Document passage:
::::

Bloomberg has a piece about how, while it has been four years since the opening of the first Amazon Go checkout-free store, " the e-commerce behemoth is a long way from conquering Main Street.
"But a strategy is gradually emerging that could make Jeff Bezos & Co. a deluge of profit from the concept without opening a single store more.
"That’s because selling groceries isn’t a great business these days. Selling software, however, often is.
"The tech is pretty nifty. Shoppers fill their baskets and then, tracked by computer vision technology, simply leave without needing to check out. The cost is debited from their accounts automatically … Amazon seemed to be drawing a new line of battle with brick-and-mortar retailers. But there are still only some 30 Amazon Go locations in the U.S. and the U.K.
"Back in 2018, admittedly pre-pandemic, Bloomberg News reported that the company was considering a plan to open as many as 3,000 cashierless stores by 2021.
"Bezos and his lieutenants now seem to be gearing up for a different fight entirely: to control the operating system for the world’s shops.

::::

Information:
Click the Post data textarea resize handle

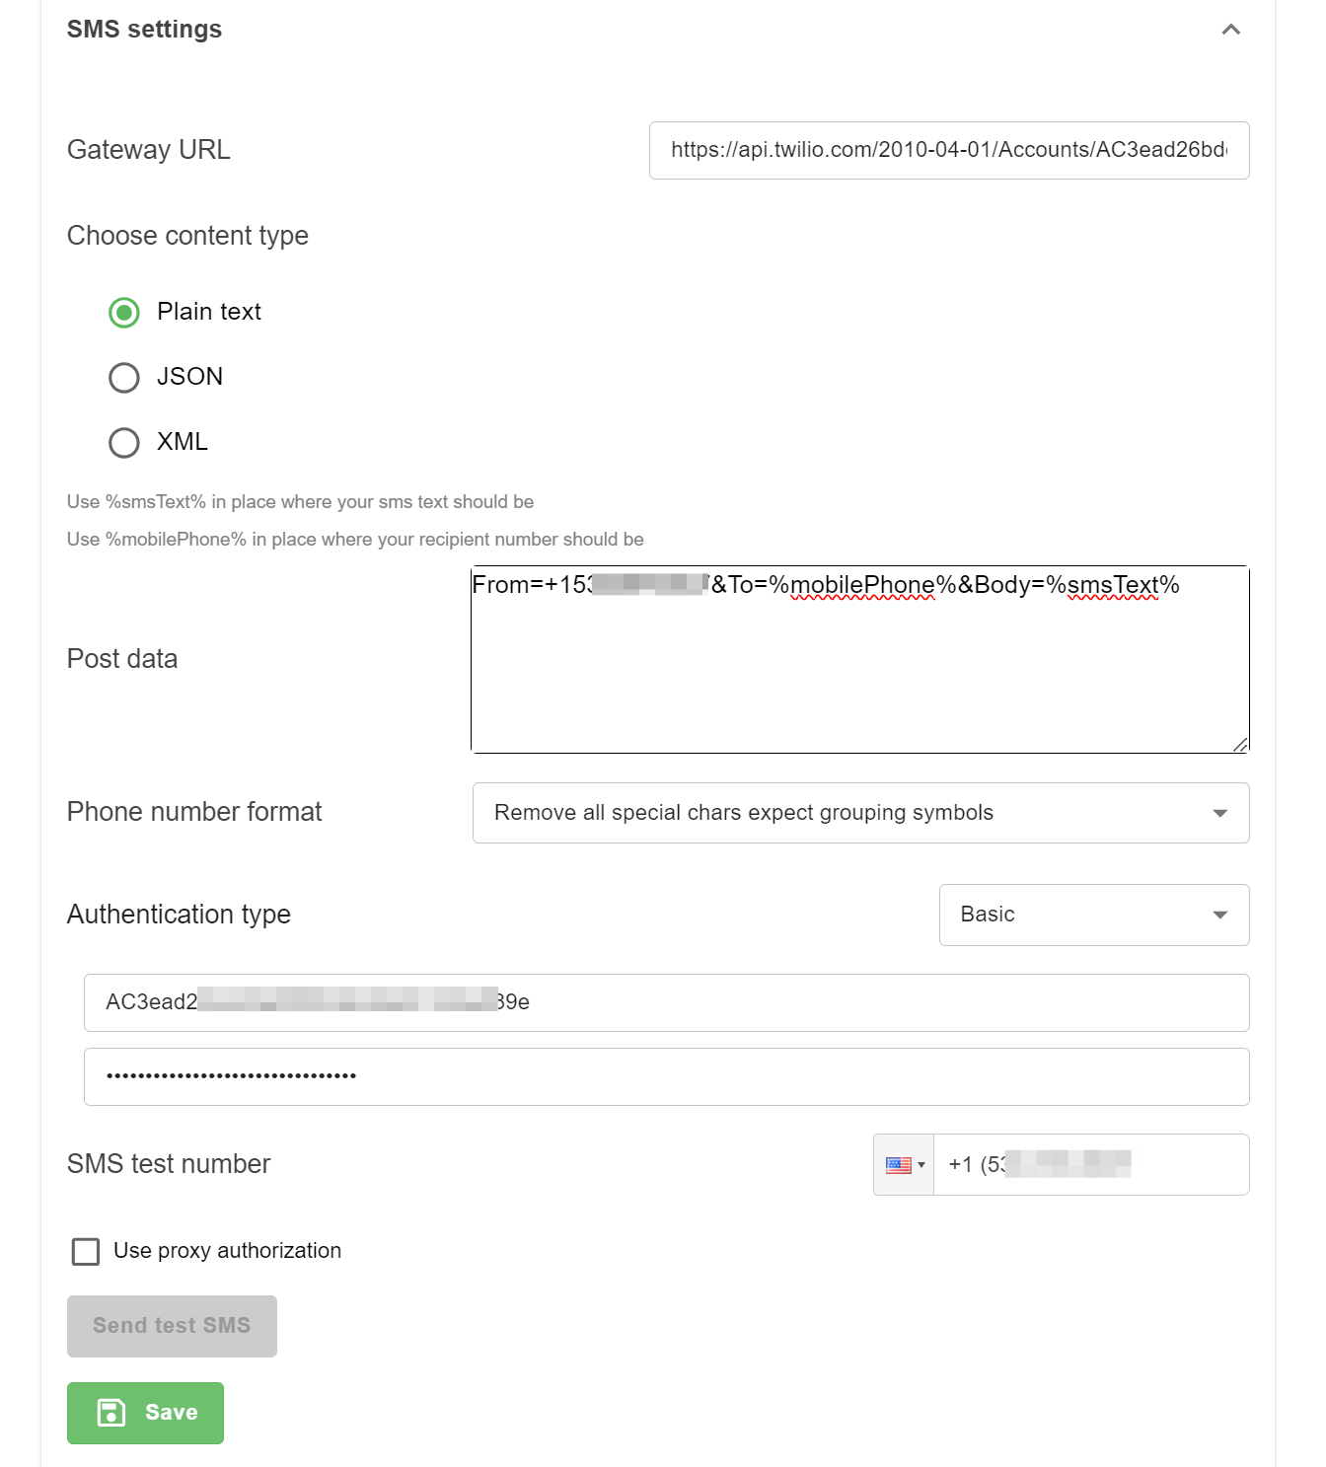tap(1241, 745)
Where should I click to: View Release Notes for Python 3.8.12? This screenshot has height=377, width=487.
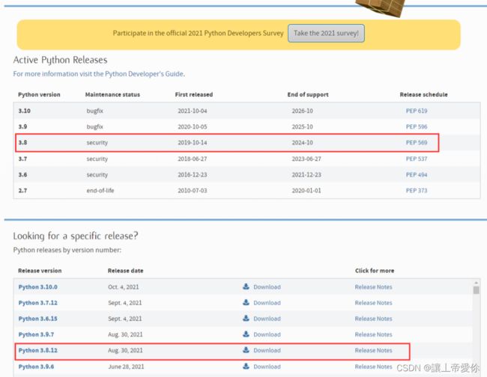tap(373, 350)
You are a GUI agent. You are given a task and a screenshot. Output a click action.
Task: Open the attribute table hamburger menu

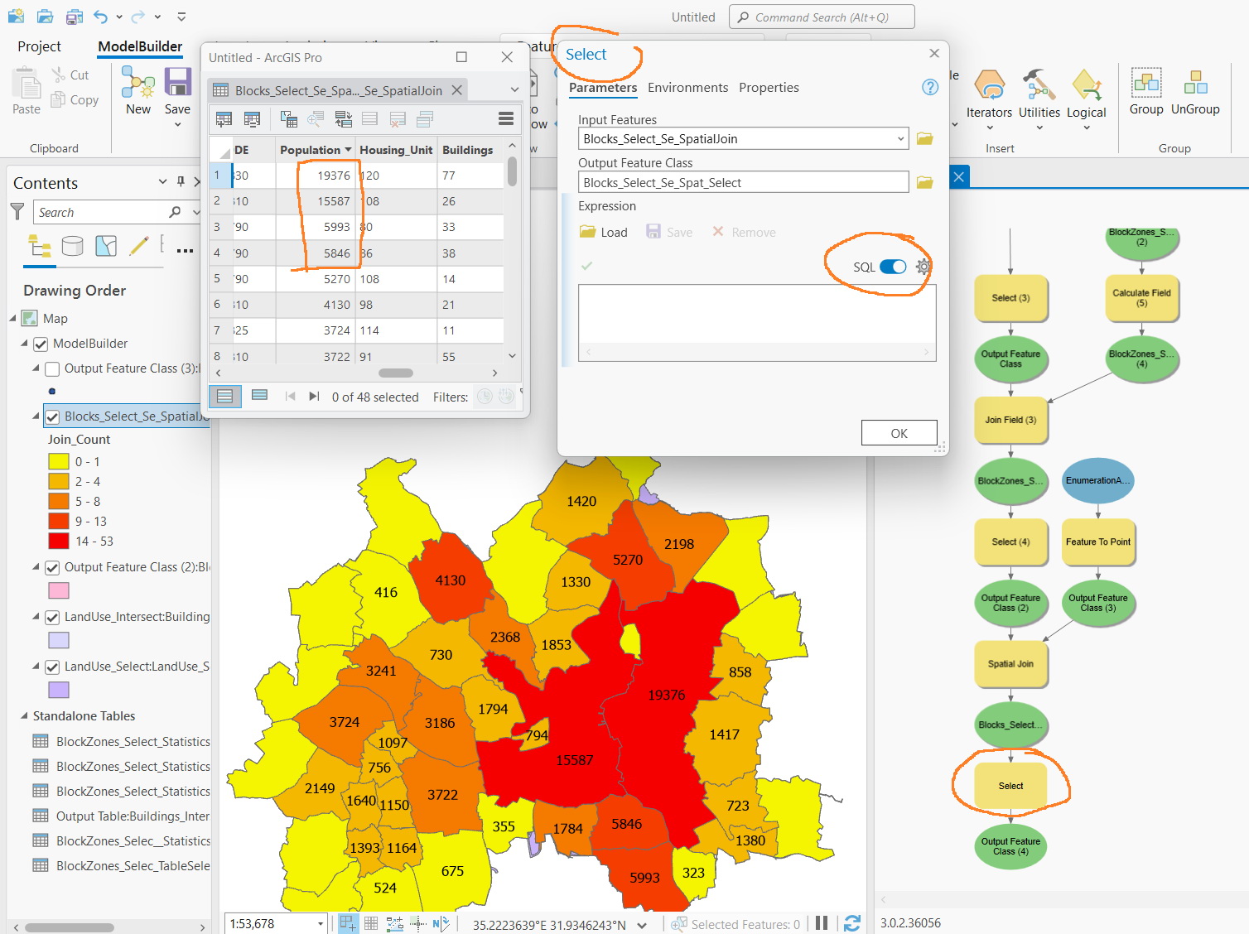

::::

Exercise tasks:
[A] List every number written in digits in the Amazon Go passage, in the order they appear.
[B] Continue the Amazon Go passage from its last sentence.

Written answers:
[A] 30, 2018, 3,000, 2021

[B]
"This year, Amazon has signed a flurry of deals to provide its so-called Just Walk Out technology to other stores. Last month, Starbucks Corp. opened a cafe in New York that uses the system, the same week Bloomberg News reported that Britain’s J Sainsbury Plc was deploying it at a trial store in London. Dufry AG is using it at Hudson-branded convenience stores at airports in Dallas and Chicago."
- KC's View:
You can be on the throne. Or you can be the power behind the throne.
The Bloomberg story makes the point that the economics of a checkout-free store have changed. Dramatically.
These stores used to cost $4 million a year to run just four years ago. Now, they cost as little as $159,000 a year to run.
At a time when retailers are trying to deal with labor shortages and reduce friction, embracing the Amazon Go model - or one of its competitors, which are out there - makes a lot of sense. Though I'd be very careful about access to customer data; there have to be firewalls that protect the retailers' most important asset.